K.W. Michael

Thank you for viewing my collection of essays. My intent is to publish a new essay once a week, so please return for a fresh look every week or so. The essays written before Jan. 4, 2007 are revisions of essays created for Catholic Adult Fellowship (www.catholicadultfellowship.org) from 2004-2006. With the New Year there will, of course, be Christian spirituality, but also branching out to the interests in culture, public policy and nature. Blessings! K.W. Michael

Thursday, January 04, 2007

Seeing Indistinctly

“At present we see indistinctly, as in a mirror, but then face to face. At present I know partially; then I shall know fully, as I am fully known.” (1 Corinthians 13:12)

We can only know if we allow ourselves to be known. God asks us to open up to Him in such a personal way that for the great majority of us this is extremely uncomfortable. There is something real near, we can feel it and it is only seen indistinctly. The Spirit is reaching out and the more we allow it into us, the more we seem to have capacity within. We are the partial people, that continue to battle for openness to God that will not leave us alone, in a world that celebrates being closed and strong. So much around us has taught to guard, so God is always like a child saying “come out I want to play.”

A friend of mine’s father killed her mother (his wife) and himself recently. He took a gun to her head and his pulling the trigger. What could I do but hold her and let her know I was there. She did not need spiritual philosophy but relationship; a relationship built on a real person that was not afraid in the dark cold night to hug and hold. There were no answers, just allowing openness to know and be known. That is why the Christian God is personal, because everything else fails in comparison for the human. We are material, which is where God meets His people. What He made us of He became, what we needed He gave.

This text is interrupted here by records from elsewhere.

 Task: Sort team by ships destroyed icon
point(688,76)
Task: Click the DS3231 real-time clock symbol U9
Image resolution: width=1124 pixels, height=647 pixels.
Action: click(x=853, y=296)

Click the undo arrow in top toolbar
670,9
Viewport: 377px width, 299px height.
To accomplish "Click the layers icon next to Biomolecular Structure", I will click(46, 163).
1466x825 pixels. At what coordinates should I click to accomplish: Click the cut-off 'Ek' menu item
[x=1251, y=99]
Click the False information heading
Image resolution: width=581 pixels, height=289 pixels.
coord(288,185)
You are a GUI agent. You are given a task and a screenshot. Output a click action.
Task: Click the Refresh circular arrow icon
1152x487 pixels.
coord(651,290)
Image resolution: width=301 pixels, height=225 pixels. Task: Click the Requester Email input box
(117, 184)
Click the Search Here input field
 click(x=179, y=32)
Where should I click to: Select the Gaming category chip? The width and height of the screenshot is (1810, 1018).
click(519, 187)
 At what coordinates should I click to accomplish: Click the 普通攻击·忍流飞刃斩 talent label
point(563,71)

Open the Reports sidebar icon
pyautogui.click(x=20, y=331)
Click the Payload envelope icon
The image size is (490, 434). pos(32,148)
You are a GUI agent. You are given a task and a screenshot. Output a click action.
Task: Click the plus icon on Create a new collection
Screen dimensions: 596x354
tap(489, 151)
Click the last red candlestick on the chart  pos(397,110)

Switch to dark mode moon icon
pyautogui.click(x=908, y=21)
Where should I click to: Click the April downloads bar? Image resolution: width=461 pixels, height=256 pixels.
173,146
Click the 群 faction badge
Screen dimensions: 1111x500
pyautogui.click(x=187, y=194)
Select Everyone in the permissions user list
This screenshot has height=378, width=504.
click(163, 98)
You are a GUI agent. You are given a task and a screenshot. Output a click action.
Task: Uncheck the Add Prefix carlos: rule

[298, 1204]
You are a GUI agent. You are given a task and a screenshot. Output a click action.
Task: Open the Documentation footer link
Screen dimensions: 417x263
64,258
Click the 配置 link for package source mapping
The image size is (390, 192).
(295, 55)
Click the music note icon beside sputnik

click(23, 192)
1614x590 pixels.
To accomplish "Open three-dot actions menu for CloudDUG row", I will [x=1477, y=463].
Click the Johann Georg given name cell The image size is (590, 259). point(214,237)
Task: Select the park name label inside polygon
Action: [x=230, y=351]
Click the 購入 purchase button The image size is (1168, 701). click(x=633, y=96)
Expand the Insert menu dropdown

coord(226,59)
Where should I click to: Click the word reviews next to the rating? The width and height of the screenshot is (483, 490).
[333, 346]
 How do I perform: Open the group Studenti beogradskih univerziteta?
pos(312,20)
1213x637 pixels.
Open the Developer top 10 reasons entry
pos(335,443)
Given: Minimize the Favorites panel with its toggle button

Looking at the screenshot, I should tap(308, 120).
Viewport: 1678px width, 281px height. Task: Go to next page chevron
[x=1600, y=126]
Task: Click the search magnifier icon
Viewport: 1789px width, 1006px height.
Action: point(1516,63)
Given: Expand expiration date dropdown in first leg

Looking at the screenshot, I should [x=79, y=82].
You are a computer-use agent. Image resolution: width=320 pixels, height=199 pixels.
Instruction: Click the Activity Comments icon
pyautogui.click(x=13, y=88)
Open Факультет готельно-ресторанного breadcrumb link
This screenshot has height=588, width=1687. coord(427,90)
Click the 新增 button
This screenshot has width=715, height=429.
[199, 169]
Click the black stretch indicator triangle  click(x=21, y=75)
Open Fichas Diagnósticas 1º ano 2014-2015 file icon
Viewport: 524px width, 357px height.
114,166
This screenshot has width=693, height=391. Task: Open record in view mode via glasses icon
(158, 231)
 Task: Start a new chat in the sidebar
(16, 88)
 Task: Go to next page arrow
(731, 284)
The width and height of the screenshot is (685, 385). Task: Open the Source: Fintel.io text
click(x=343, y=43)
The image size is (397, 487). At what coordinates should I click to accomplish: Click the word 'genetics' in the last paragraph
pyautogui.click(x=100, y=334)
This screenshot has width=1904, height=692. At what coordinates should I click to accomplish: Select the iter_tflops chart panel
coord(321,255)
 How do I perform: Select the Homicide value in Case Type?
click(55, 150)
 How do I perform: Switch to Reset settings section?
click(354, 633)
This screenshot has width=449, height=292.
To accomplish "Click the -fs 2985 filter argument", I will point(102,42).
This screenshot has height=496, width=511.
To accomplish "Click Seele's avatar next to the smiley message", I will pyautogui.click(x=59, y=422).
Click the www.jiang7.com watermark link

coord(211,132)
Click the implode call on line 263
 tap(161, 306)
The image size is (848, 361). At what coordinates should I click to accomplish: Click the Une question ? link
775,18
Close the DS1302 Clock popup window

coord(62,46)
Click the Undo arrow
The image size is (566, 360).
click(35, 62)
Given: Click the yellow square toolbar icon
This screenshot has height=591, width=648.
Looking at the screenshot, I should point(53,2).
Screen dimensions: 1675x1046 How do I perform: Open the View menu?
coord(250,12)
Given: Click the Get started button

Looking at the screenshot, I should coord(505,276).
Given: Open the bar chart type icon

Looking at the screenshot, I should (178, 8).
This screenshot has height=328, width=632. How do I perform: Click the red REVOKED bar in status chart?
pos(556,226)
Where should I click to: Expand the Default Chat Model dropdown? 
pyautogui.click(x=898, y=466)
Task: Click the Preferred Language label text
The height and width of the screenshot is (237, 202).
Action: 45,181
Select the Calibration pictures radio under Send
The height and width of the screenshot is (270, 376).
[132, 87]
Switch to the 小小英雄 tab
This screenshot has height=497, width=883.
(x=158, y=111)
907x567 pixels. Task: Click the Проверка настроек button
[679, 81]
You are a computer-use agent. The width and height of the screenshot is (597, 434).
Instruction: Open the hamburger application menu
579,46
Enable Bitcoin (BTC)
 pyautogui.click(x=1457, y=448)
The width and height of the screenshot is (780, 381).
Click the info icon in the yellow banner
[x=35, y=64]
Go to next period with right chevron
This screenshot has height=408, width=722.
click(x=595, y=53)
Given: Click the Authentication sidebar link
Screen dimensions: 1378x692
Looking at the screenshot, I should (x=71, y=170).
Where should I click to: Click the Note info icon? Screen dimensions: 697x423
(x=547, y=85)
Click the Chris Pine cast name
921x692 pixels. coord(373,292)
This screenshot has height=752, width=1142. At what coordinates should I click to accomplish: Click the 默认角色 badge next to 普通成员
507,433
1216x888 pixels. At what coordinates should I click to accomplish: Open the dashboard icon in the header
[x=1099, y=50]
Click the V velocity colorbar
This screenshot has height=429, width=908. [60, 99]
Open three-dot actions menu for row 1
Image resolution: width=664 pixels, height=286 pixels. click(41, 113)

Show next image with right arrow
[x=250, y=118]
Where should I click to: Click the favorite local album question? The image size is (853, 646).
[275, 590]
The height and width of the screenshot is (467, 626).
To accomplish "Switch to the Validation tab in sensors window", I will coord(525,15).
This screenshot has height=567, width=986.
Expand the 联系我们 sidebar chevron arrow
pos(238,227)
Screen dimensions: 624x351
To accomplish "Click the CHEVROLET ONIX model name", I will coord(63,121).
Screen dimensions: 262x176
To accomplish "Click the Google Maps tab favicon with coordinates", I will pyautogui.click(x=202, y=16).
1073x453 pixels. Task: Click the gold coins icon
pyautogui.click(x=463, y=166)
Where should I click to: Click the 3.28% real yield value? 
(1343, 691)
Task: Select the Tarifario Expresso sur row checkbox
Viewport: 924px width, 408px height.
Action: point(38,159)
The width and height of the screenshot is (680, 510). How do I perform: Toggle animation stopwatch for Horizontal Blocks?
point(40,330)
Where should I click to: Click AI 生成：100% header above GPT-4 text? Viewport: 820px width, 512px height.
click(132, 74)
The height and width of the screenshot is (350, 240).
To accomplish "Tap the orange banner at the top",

Over 300,000 people died and millions displaced in Southeast Asia from a wave. An adjustment in the earths crust changed everything in the region. Saint and sinner were washed away together, with no discrimination given by the wave to the baby in the crib. How can a Christian have faith after everyone and everything they have known has been washed away? The answer is you can not, if there is faith, it has to come from and depend on what is outside and above fragile humanity easily be compromised by water. One reason Christians can claim to see is because they have learned the failure of there own eyes. We see indistinctly and have had to learn to allow ourselves to be known by and rely on the only One that can.